Not much else to say about war, just that it resembled growing old at full gallop—the endless deaths of friends, the continuous likelihood of one’s own demise, the chipping away of powers one took for granted until the ordeal struck. Never again did I outrun children to the crest of Luttrell’s Hill—the ball lodged next to my shin at Gaines Mill would have seen to that, even without the shell splinter at Suffolk. That burst didn’t take my head off, as I thought it might, but it did shatter my leg.
It was after Sharpsburg—or Antietam, as the war’s victors commended it to history—wit
h sparse rations, that I ate, gagged, my first horsemeat, repugnant to taste, repugnant to mind. Two years later, with my skin stretched taut over bone, the smallest slice of stallion or mare was most craved for. My father a fine judge of horses, his filthy and spent son a connoisseur of their meat. My South, my dear South.

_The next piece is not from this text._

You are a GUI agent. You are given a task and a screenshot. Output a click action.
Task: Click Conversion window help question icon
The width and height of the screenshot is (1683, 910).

In time I was told the tale, while my regiment was detached with Longstreet to Suffolk, of how my brothers took part in the glorious victory at Chancellorsville. Derided early in the war as the Pound Cake Regiment, owing to their initial posting in Charleston Harbor, that designation was already long obsolete by the time the South Carolina First Regiment Rifles filled the railroad cut at Second Manassas. My brothers rushed the Yankee line at Chancellorsville, beckoning their men on, and breached the human wall; and though they gave a good account of themselves indeed when they got there, Joseph Hooker’s men fought like demons, the ones who held, because they knew so many of their comrades had been routed, and it was their lot to try to save the bluecoat army from complete disaster. So that was the last hill that Joe and Harry would ever climb, and there they lie, brave boys, there their bodies lie. A small comfort, but a comfort no less, that the great Roman centurion Stonewall Jackson marched with them from Chancellorsville to heaven’s gate. No comfort at all to find the Yankees swarming back over that same hallowed ground, over their graves, a year later in the Battle of the Wilderness.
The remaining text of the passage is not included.